Göçmenlik Dairesi'nin sorumlusu oturma odasında ölü bulunduğunda kimse çocuğu olmayan bir çiftin evinde küçük esrarengiz parmak izlerine rastlamayı beklemiyordu.
Davanın başına zeki genç ancak duygusal yönden buz gibi olan Jana Berzelius getirilir. Jana sağlam iradeli mesafeli ve anlaşılmazdır. Ta ki çocuk ortaya çıkana kadar...

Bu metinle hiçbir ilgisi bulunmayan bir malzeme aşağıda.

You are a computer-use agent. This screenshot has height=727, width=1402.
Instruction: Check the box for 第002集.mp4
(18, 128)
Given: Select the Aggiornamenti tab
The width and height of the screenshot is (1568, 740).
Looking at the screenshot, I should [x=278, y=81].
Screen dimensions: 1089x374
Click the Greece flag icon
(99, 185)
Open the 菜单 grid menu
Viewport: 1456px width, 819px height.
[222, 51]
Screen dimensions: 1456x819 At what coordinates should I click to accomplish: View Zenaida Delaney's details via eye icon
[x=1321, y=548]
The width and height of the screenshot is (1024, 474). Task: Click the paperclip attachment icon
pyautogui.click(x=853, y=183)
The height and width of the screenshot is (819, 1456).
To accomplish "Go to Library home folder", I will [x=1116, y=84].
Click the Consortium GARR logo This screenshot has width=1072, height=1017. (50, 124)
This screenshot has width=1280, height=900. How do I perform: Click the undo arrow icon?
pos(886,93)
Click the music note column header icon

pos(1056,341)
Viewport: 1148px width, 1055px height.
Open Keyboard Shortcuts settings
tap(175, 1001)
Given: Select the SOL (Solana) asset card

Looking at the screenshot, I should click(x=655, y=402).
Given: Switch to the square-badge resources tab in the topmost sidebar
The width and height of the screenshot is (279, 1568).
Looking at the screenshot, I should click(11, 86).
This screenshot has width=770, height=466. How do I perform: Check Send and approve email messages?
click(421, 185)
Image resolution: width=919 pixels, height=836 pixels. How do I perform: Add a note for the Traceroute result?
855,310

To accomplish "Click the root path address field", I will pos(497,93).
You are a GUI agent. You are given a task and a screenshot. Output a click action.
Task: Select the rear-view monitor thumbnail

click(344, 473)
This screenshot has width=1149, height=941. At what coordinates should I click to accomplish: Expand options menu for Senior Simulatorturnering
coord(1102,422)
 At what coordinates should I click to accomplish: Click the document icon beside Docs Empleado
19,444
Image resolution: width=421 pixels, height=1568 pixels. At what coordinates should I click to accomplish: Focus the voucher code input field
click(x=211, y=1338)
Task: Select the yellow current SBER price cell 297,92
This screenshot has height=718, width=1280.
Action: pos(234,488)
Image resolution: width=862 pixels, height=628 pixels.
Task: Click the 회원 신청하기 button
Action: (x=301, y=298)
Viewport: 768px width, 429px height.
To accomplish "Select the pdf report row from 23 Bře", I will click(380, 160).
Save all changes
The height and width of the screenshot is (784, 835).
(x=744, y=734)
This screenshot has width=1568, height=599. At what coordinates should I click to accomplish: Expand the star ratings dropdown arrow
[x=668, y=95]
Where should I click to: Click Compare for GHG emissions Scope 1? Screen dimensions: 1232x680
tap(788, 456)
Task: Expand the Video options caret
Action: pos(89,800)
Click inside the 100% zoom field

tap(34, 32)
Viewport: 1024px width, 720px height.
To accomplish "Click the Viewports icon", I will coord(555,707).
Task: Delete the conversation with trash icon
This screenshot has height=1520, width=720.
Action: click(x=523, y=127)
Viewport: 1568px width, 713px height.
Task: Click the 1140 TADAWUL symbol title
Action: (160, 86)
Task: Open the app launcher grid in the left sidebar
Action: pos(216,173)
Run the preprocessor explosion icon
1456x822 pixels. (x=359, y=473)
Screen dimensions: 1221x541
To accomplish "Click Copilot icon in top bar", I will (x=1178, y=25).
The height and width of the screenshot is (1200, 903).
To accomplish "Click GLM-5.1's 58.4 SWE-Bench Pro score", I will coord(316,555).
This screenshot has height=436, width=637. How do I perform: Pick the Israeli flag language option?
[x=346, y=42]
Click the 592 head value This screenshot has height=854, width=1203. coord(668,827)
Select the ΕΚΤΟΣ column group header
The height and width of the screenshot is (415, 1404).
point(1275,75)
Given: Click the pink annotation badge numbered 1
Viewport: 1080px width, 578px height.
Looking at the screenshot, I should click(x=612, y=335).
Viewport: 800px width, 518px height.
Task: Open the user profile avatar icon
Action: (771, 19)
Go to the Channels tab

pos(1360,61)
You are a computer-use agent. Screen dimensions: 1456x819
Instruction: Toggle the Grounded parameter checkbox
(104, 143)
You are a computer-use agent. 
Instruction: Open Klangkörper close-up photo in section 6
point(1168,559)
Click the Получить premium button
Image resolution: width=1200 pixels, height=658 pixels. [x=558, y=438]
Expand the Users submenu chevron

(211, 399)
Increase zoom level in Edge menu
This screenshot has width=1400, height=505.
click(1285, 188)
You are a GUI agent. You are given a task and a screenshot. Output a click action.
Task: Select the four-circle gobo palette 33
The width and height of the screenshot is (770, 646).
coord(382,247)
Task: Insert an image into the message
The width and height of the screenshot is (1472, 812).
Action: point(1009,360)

Birkaç gün sonra ıssız bir sahil şeridinde onu ve esas kurbanı öldüren cinayet silahıyla birlikte bir erkek çocuğunun cesedi bulunur. Berzelius davayla daha da yakından ilgilenmeye karar verip otopsiye girer ve çocuğun delik deşik edilmiş küçük vücudunda tanıdık bir şeylere rastlar. Çocuğun etine kazınmış harfler Jana'yı korku dolu karanlık geçmişine götürür. Saklı geçmişini korumak için bu cinayetlerin arkasındaki şüpheliyi polisten önce bulmak zorundadır.
İsveçli yazar Emelie Schepp tüyler ürpertici üçlemenin ilk romanı Silinmeyen'de okuyucuyu gizemli ve unutulmaz Jana Berzelius ile tanıştırıyor.